Di tutte le persone che entrano in ospedale in Italia, 400 mila ne escono afflitte da un'altra malattia e il 10 % muore per problemi correlati. L’ho sempre sospettavo fin dai tempi in cui studiavo medicina all’università che gli ospedali erano luoghi pericolosi, infatti cercavo di soggiornarvi il minimo indispensabile come paziente.
L'attesa di una diagnosi è sempre fonte di una certa apprensione, quando non arriva ad essere paura e ansia che ovviamente vanno gestite. Siamo un po’ abituati a delegare e a dare un'importanza esagerata ad esami e analisi dei macchinari tecnologici. Ovviamente vanno tenuti in considerazione però, per quello che sono. Questi sono una fotografia statica del corpo fisico di un organismo umano composto anche da psiche e anima, in movimento, nulla è immobile. Grazie che ci siano ovviamente ma guai a farne una verità assoluta. Vanno interpretati e correlati alle visite dal vivo, tenero conto che parliamo di un terzo dell’uomo.
L'altro aspetto da considerare è che la diagnosi serve per lo più ai medici per dare una terapia, per scopi sociali, burocrazia varia. Al paziente cosa serve? Serve ad essere inquadrato in una categoria, gli si appiccica addosso un etichetta, spesso ingessata dai precedenti storici e da quelli che ne soffrono come lui. In parte è utile perché dà orientamenti ma può essere anche rischioso credere troppo alle etichette, vediamo perché.
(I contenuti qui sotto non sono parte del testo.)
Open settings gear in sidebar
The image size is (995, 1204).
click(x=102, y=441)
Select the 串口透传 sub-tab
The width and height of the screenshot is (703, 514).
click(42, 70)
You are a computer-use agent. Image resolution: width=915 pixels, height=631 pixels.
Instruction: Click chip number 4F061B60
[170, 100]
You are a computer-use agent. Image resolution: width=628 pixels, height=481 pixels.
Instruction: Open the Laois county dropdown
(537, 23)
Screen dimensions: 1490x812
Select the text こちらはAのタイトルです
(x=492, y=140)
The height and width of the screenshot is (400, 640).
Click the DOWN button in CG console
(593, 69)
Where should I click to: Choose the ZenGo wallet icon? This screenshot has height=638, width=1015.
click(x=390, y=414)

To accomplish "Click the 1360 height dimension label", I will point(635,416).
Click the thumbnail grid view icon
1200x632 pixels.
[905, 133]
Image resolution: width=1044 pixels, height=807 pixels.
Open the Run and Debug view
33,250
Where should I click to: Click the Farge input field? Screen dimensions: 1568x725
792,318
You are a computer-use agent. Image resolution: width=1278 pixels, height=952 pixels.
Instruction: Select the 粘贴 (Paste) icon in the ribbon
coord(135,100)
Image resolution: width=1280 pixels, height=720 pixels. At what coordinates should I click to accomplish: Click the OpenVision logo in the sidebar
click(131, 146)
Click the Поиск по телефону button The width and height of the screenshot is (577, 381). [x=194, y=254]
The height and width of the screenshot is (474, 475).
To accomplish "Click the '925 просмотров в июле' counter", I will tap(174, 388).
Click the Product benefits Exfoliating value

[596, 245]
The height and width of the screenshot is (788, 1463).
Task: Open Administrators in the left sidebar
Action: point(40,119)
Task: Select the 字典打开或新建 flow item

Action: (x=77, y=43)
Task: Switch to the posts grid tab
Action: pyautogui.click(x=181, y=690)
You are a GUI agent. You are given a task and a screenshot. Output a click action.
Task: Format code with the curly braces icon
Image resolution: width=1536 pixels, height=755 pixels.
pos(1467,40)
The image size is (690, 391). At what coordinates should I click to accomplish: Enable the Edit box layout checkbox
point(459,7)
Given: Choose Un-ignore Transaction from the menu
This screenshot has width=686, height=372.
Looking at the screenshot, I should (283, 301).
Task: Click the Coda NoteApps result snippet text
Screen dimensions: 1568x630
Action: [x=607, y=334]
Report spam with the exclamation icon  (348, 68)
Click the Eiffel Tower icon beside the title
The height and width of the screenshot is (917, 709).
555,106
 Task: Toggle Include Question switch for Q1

Ogni malattia porta con sè una storia, un vissuto, un immaginario collettivo che può essere anche pesante e condizionare negativamente il mio percorso e quella che viene chiamata prognosi, cioè: il percorso di cura che si può fare, se si può guarire, le statistiche, durata tempi, stadiazioni, gravità e altre cose. Per esempio, sapere quante persone sono guarite o sopravvissute a cosa serve, senza sapere come, a che costi umani, il loro vissuto, che tipi erano, se hanno fatto magari altre cure complementari oppure no. Quindi chi può predire come io reagirò dato che la verità non la sa nessuno, perché crederci ciecamente?
Le statistiche sono importanti ma possono condizionarmi in vari modi: facendomi credere che quella è la sola strada, se è successo così agli altri sarà così anche per me, che il mio destino è segnato, che devo sopportare le cure e gli effetti collaterali. Dare il giusto peso alle cose non è facile, qui non stiamo parlando di competenze ma di buon senso, quello posseduto da tutti ma non sempre usato. Il buon senso dice che diagnosi particolarmente forti possono scatenare paure e reazioni inconsce creando altri problemi che si sommano a quelli che ci sono già, potendo avviare un circolo vizioso. A volte più esami e analisi creano più problemi di quelli che vorrebbero risolvere.
Forse sarebbe bene ricordare che io sono unico e le mie possibilità sono direttamente proporzionali alle mie credenze, se penso che non posso far altro che seguire i percorsi già segnati, così sarà. Se penso invece che sono un' insieme di corpo, psiche e anima che interagiscono contemporaneamente come potrò credere che basti occuparsi solo del corpo per guarire?